§ YOUR OBJECTIVE
Transcribe every line of the listing below without any deviation.

§ RAW DATA
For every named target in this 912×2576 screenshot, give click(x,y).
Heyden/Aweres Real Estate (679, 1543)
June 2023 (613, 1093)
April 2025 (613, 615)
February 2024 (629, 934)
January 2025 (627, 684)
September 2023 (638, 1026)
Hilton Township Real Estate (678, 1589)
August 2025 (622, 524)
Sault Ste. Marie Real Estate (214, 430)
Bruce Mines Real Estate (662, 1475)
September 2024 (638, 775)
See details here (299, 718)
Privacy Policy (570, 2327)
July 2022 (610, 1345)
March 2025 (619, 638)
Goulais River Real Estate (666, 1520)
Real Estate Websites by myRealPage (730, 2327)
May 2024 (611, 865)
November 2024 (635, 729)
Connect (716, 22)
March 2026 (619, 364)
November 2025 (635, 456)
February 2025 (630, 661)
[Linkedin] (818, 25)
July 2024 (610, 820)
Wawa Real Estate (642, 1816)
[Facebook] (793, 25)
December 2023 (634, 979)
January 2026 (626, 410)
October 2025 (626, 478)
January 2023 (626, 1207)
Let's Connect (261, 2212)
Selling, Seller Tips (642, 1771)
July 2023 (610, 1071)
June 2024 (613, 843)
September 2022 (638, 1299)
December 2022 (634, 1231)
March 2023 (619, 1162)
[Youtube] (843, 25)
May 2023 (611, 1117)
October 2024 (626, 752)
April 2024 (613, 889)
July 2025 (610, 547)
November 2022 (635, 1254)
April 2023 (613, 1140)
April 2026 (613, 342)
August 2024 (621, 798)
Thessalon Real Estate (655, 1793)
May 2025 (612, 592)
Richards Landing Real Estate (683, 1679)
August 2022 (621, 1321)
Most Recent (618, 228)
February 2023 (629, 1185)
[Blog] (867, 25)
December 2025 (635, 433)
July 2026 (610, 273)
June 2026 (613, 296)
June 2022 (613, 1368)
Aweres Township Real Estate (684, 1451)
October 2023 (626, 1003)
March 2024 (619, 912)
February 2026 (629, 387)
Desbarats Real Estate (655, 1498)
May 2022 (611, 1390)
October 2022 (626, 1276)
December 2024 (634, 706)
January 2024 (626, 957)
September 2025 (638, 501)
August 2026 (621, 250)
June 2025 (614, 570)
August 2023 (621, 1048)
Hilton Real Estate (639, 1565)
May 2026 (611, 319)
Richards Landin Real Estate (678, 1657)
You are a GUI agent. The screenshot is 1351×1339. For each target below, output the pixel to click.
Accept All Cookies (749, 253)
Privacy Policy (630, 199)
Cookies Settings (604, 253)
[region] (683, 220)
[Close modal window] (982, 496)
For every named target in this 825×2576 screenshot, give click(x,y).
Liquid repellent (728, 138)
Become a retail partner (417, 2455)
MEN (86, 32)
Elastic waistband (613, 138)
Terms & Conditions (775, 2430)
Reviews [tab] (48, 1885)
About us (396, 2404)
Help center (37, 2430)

§ EXERCISE OUTPUT
For every named target in this 912×2576 screenshot, give click(x,y).
Heyden/Aweres Real Estate (679, 1543)
June 2023 (613, 1093)
April 2025 (613, 615)
February 2024 (629, 934)
January 2025 (627, 684)
September 2023 (638, 1026)
Hilton Township Real Estate (678, 1589)
August 2025 (622, 524)
Sault Ste. Marie Real Estate (214, 430)
Bruce Mines Real Estate (662, 1475)
September 2024 (638, 775)
See details here (299, 718)
Privacy Policy (570, 2327)
July 2022 (610, 1345)
March 2025 (619, 638)
Goulais River Real Estate (666, 1520)
Real Estate Websites by myRealPage (730, 2327)
May 2024 (611, 865)
November 2024 (635, 729)
Connect (716, 22)
March 2026 (619, 364)
November 2025 (635, 456)
February 2025 (630, 661)
[Linkedin] (818, 25)
July 2024 (610, 820)
Wawa Real Estate (642, 1816)
[Facebook] (793, 25)
December 2023 (634, 979)
January 2026 (626, 410)
October 2025 (626, 478)
January 2023 (626, 1207)
Let's Connect (261, 2212)
Selling, Seller Tips (642, 1771)
July 2023 (610, 1071)
June 2024 (613, 843)
September 2022 (638, 1299)
December 2022 (634, 1231)
March 2023 (619, 1162)
[Youtube] (843, 25)
May 2023 (611, 1117)
October 2024 (626, 752)
April 2024 (613, 889)
July 2025 (610, 547)
November 2022 (635, 1254)
April 2023 (613, 1140)
April 2026 (613, 342)
August 2024 (621, 798)
Thessalon Real Estate (655, 1793)
May 2025 (612, 592)
Richards Landing Real Estate (683, 1679)
August 2022 (621, 1321)
Most Recent (618, 228)
February 2023 (629, 1185)
[Blog] (867, 25)
December 2025 (635, 433)
July 2026 (610, 273)
June 2026 (613, 296)
June 2022 (613, 1368)
Aweres Township Real Estate (684, 1451)
October 2023 (626, 1003)
March 2024 (619, 912)
February 2026 (629, 387)
Desbarats Real Estate (655, 1498)
May 2022 (611, 1390)
October 2022 (626, 1276)
December 2024 (634, 706)
January 2024 (626, 957)
September 2025 (638, 501)
August 2026 (621, 250)
June 2025 (614, 570)
August 2023 (621, 1048)
Hilton Real Estate (639, 1565)
May 2026 (611, 319)
Richards Landin Real Estate (678, 1657)
You are a GUI agent. The screenshot is 1351×1339. For each target below, output the pixel to click.
Accept All Cookies (749, 253)
Privacy Policy (630, 199)
Cookies Settings (604, 253)
[region] (683, 220)
[Close modal window] (982, 496)
For every named target in this 825×2576 screenshot, give click(x,y).
Liquid repellent (728, 138)
Become a retail partner (417, 2455)
MEN (86, 32)
Elastic waistband (613, 138)
Terms & Conditions (775, 2430)
Reviews [tab] (48, 1885)
About us (396, 2404)
Help center (37, 2430)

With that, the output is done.